Reproduce the lines starting at the one containing "You are a computer-use agent. Viewport: 1146px" and ending at the one containing "tap(711, 23)", swapping "order table" for "sales table" and leaving everything else unchanged.

— STORED RECORDS —

#####

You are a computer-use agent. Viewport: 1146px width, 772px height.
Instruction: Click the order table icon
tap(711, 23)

#####

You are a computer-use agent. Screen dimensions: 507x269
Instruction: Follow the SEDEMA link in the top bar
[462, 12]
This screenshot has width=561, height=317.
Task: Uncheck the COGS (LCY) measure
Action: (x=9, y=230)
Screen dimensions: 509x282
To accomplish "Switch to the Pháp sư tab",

#####

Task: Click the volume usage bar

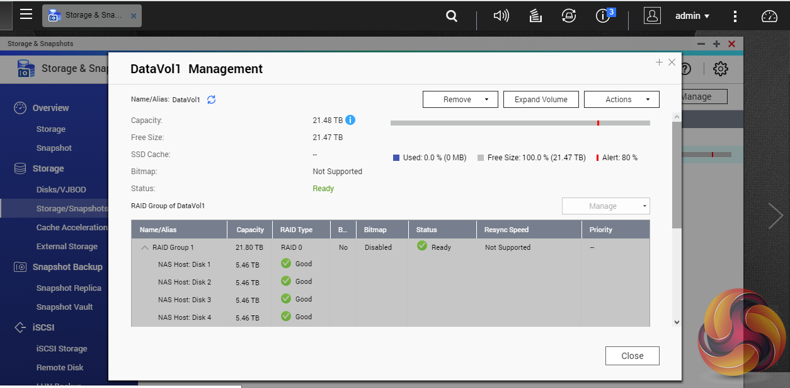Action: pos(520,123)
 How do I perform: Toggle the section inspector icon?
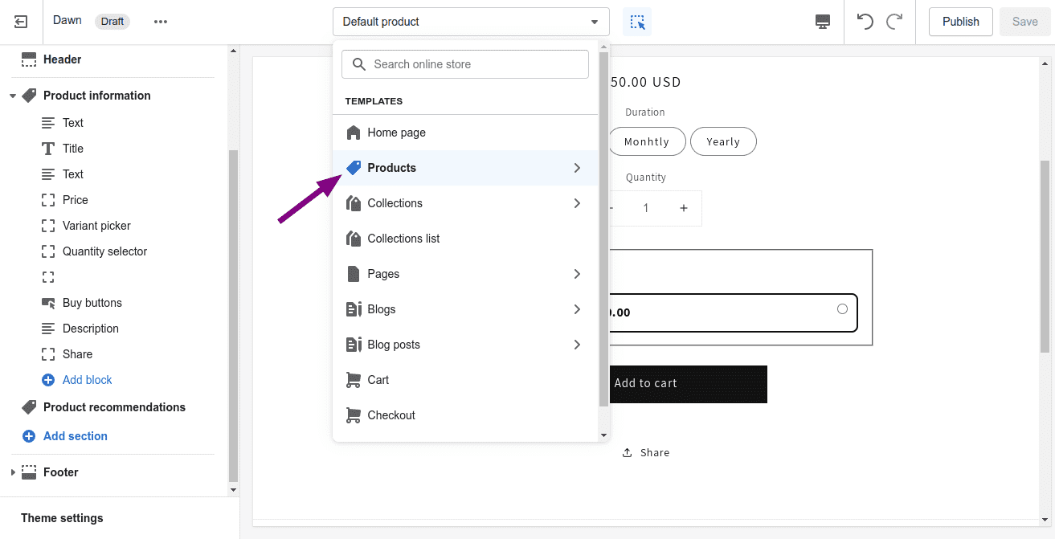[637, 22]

#####

— FINAL RESULT —
You are a computer-use agent. Viewport: 1146px width, 772px height.
Instruction: Click the sales table icon
tap(711, 23)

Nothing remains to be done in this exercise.